Think it was probably aimed at train commuters calling in for a few bits rather than people taking their car to do a big shop.

I've seen a few other waitroses like that - there are (or used to be) smallish ones near wimbledon, twickenham and clapham junction stations - the one at clapham junction is / was on a road that was mainly buses only but a fairly busy shopping street.

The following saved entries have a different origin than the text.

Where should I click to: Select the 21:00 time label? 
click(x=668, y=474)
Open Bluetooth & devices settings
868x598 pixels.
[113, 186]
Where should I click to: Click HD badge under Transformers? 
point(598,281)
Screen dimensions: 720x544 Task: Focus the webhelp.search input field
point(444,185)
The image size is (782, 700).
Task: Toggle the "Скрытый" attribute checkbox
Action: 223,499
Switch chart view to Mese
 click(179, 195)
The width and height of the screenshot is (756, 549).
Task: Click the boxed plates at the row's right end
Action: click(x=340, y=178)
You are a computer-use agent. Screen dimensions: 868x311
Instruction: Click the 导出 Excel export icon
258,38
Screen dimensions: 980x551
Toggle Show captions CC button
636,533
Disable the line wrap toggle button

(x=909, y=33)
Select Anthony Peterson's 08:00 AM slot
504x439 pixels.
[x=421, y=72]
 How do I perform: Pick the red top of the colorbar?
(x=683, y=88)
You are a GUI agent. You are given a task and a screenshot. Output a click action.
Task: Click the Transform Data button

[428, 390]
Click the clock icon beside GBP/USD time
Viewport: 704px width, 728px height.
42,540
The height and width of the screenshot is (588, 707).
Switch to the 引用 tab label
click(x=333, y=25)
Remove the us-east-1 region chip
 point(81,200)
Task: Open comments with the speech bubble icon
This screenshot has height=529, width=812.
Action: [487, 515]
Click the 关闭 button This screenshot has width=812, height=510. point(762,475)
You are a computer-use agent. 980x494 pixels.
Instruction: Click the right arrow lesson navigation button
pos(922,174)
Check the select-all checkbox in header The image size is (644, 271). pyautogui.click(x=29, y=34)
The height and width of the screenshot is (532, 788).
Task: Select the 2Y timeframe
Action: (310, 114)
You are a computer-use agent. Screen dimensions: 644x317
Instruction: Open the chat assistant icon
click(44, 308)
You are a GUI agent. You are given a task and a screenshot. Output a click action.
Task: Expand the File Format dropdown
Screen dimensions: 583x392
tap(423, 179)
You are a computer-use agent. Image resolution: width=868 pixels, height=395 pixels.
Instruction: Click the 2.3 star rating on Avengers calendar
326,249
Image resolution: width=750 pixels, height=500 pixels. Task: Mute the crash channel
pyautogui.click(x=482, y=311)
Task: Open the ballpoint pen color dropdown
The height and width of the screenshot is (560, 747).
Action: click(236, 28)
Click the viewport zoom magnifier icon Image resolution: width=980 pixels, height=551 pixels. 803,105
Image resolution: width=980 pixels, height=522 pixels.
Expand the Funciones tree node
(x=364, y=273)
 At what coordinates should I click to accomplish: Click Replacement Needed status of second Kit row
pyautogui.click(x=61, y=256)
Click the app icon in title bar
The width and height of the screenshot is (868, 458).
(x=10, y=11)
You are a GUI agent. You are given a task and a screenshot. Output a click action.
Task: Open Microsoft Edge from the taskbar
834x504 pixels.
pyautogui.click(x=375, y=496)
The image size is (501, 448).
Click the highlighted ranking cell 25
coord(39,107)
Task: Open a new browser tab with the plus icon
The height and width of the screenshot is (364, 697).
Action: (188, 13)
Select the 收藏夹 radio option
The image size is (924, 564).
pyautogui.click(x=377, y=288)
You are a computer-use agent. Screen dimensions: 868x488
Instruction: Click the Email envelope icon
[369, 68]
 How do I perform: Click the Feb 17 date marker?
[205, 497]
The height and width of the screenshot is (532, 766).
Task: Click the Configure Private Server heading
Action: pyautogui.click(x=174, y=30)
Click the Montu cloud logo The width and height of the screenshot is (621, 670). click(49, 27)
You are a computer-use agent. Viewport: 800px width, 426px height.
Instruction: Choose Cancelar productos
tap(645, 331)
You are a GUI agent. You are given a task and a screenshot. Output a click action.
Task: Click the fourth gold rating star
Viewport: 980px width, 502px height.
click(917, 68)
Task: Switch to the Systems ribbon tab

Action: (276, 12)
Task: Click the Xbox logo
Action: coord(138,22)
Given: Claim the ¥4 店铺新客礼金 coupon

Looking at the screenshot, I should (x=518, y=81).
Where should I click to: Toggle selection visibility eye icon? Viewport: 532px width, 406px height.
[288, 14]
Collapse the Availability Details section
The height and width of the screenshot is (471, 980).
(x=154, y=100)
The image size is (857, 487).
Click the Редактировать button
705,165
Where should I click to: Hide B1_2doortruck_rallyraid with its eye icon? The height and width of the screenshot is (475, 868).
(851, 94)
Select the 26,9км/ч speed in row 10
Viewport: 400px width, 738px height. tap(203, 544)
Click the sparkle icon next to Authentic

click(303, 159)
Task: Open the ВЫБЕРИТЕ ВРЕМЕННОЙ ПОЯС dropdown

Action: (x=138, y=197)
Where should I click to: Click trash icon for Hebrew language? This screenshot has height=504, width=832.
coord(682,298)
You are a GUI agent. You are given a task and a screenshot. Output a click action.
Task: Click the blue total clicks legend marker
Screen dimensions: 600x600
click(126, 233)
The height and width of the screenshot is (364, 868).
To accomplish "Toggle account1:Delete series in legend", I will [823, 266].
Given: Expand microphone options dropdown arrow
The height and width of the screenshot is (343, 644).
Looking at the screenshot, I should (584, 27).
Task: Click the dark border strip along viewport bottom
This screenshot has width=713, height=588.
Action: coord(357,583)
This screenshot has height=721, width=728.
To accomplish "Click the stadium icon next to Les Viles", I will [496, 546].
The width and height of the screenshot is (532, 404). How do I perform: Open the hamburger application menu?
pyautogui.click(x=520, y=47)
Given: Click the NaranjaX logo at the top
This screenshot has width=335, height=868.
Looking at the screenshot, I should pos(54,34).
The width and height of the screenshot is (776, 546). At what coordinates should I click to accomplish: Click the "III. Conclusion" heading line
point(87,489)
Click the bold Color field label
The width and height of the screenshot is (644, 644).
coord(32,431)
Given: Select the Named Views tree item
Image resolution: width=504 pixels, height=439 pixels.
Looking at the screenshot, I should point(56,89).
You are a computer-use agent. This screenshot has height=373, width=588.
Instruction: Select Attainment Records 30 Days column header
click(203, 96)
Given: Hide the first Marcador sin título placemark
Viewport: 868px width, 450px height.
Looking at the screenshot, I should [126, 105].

depends quite who you believe just what proportion rail commuting has fallen by.  possibly stereotyping, but maybe the sort of commuters who would call in to a waitrose might be the ones more likely to be wfh-ing more of the time?


----------



## hash tag (Aug 19, 2022)

The Croydon Waitrose was quite a large one. The St John's Road Clapham one is supposed to be a large one but is very small and crowded. As Puddy_Tat says, it's in the heart of the areas shops.


----------



## ATOMIC SUPLEX (Aug 19, 2022)

Guineveretoo said:


> I am not surprised, frankly. The centre of Croydon is so dire these days it must be very difficult to get the footfall they need. And commuting hasn't really picked up properly. And, as pointed out, there is no parking nearby, so people like me go to other branches.


I think it's a lunchtime / evening meal/shop before going home type shop. Always seemed fairly full to me, but apparently it has always been struggling (not just recently). As someone who doesn't drive parking has never bothered me. Probably doesn't help that it is flanked by two sainsburys at each end of the street. 
I have no interest whatsoever of visiting sainsburys and tesco (the church street tesco has also gone according to my wife). 

I am a bit pissed off. It's not all poshy posh expensive stuff, quite a lot of the waitrose essentials brands were regulars for me. My wife occasionally still does waitrose deliveries  so I guess they will become more regular. 
I'll miss their sunday food reductions, they were often legendary.


----------



## ATOMIC SUPLEX (Aug 19, 2022)

The thing I am curious about though is who all the new flats that are all over Croydon are for. They are not cheap, and they are not very big. There are no  fancy shops for young rich city types, commuting hasn't picked up. 
The trains are rammed
Boxpark is shit
There is no nightlife
The shopping centre is shit
The only thing left to love about croydon is the green spaces, so I assume it won't be long before they are all destroyed. 
The only shops I regularly visit are Lidl and waitrose. Occasionally I will shop in Decathlon, screwfix, ikea, 101 records, Forbidden Planet, H&M, Hewitts.


----------



## Leafster (Aug 19, 2022)

hash tag said:


> Is it the only Waitrose I know where there is no parking very close by?


There used to be parking behind it - Southern House Car park? I'm not sure if there's still public parking there now as it's years (decades!) since I parked there.


----------



## hash tag (Aug 19, 2022)

Thats a bit off the radar for most people who go to the multi story's. I used to do a little sneaky around the back of there in Walpole Close or Wellesley Grove where it was often possible to find a meter


----------



## TopCat (Aug 19, 2022)

I can't imagine how things will improve for Croydon in the next thirty years. The Council owe so much money they will never be able to improve anything and the debt will only get worse. There is absolutely no vision from anyone as to turning around the decline. It makes me very sad given I grew up there, went to school there as did my kids.


----------



## hash tag (Aug 19, 2022)

TopCat said:


> I can't imagine how things will improve for Croydon in the next thirty years. The Council owe so much money they will never be able to improve anything and the debt will only get worse. There is absolutely no vision from anyone as to turning around the decline. It makes me very sad given I grew up there, went to school there as did my kids.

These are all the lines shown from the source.